José Marti n’a jamais admis en lui-même queles États-Unis fassent partie de l’Amérique dont il se sent membre,y « érigeant » une barrière bien nette entre son Amérique et la leur. Pas seulement à cause de l’appétit impérial de la puissance nord-américaine, mais aussi à cause de ses lois inégalitaires contre les Noirs et les Amérindiens.
En effet, l’indépendance prônée par Marti ne va pas sans une réhabilitation des Indiens d’Amérique, dont il est un fervent admirateur. Il va critiquer âprement ceux qui partent combattre pour une puissance étrangère cette population amérindienne. Il dénonce leur massacre par les colons espagnols et anglais. Comme vue plus haut, il dénonce l’inégalité qui règne aux Etats-Unis en fonction de la couleur de peau. C’est d’ailleurs un défenseur de l’abolition de l’esclavage.
Cette dénonciation n’est pas hasardeuse, l’Amérique latine est fort métissée et la libération de ces Amériques s’est faite aussi avec la libération des esclaves.
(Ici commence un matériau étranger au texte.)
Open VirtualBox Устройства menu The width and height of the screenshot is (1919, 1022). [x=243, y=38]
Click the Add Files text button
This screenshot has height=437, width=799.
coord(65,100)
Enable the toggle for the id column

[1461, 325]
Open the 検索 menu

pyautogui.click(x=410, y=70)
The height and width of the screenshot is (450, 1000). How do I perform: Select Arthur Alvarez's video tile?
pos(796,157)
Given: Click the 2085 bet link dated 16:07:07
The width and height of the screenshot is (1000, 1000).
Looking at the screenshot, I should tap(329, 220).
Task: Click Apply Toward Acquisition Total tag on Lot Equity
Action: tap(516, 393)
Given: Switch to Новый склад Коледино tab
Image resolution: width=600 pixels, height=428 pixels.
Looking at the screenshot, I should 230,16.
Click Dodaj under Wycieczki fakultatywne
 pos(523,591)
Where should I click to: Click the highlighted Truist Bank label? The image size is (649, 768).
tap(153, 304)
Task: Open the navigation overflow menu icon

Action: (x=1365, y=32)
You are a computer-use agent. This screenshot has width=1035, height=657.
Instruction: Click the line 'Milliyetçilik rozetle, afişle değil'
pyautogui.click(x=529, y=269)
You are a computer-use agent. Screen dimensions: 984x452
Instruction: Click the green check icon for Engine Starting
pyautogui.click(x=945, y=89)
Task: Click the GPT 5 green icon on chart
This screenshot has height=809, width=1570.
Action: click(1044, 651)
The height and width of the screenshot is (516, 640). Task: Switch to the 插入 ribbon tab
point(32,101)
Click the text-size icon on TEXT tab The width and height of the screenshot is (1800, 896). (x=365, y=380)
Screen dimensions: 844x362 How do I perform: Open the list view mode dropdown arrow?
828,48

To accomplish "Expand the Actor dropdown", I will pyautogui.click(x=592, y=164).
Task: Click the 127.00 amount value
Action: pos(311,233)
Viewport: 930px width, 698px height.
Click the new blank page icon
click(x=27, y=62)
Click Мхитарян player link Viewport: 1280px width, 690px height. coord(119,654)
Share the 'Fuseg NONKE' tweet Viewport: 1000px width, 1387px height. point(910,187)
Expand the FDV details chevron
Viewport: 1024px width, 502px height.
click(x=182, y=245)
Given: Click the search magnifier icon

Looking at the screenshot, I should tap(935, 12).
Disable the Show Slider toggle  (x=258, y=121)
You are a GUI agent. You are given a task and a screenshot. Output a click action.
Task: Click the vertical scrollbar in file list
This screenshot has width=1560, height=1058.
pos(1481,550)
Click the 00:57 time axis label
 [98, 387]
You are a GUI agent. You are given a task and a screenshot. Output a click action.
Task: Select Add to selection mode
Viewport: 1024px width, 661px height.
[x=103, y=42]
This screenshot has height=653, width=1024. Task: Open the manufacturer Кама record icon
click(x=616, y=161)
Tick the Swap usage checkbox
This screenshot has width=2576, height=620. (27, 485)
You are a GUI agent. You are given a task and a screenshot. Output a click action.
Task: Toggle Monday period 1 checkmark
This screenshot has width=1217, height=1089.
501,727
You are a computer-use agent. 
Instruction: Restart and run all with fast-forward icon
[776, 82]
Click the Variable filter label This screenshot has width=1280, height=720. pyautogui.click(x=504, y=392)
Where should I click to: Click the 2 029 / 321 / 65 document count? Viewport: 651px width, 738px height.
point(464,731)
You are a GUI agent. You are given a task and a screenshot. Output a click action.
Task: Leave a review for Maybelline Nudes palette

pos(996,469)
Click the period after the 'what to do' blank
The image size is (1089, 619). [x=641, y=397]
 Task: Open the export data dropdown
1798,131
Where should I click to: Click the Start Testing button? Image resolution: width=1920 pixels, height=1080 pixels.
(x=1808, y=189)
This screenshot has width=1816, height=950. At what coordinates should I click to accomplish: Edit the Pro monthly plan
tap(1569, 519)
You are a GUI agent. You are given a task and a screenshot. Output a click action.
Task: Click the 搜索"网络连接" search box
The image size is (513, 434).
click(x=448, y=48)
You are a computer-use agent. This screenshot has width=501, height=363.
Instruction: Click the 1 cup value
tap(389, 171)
Pour lui, peu importe la couleur de peau de la personne, tant qu’elle est vaillante et lutte pour la libération de Cuba, c’est un patriote et personne n’a le droit de la discriminer en raison de son apparence. Au final, ne restera que les hommes authentiques, peu importe leur couleur de peau, ceux qui luttent pour la liberté. C’est pour cela qu’il écrit sans doute : « À Cuba, jamais il n’y aura de guerre de races. » ou encore « La Patrie, c’est l’humanité ». De cette dernière citation s’exprime toute la pensée profonde de Marti. La dignité (ou vertu) humaine, qui exprime la définition la plus noble de « l’humanité », celle qu’il définit par ces points : morale individuelle vertueuse, pensée autonome et critique, habitude du travail manuel, ainsi que l’exercice de sa propre dignité et de la dignité de l’autre pour créer et entretenir une morale collective ; c’est celle qui anime le véritable patriotisme, lui aussi en son sens le plus noble du terme, celui qui porte, contre les conservatismes et la réaction, les valeurs de cette humanité à la juste hauteur des peuples.
Patriotisme, internationalisme, anti-impérialisme, recherche de l’égalité et de la dignité : on mesure, par le fait que ces valeurs soient toujours à l’ordre du jour à Cuba, la puissance encore vivante de la pensée de José Marti.
*Respectivement « Je vote si » (au référendum pour approuver la nouvelle constitution) et « Je suis Fidel ».
** Union des jeunes communistes de Cuba et Fédération des Etudiants Unitaires.
***Il se moque en quelque sorte des étudiants d’Amérique latine « cosmopolite » de son époque dans son article Notre Amérique : « L’orgueilleux croit que la terre est faite pour lui servir de piédestal, parce qu’il a la plume facile ou le verbe haut en couleurs, et il taxe sa république natale d’incapable et d’irrémédiable, parce que ses forêts nouvelles ne lui procurent pas la façon d’aller sans cesse par le monde tel un cacique fumeux, guidant des juments de Perse et faisant couler le champagne à flots. »
****Pour être honnête, une partie de la bourgeoisie cubaine (grands propriétaires terriens et industriels du sucre) soutenait l’idée d’une annexion par les États-Unis comme moyen de développement économique.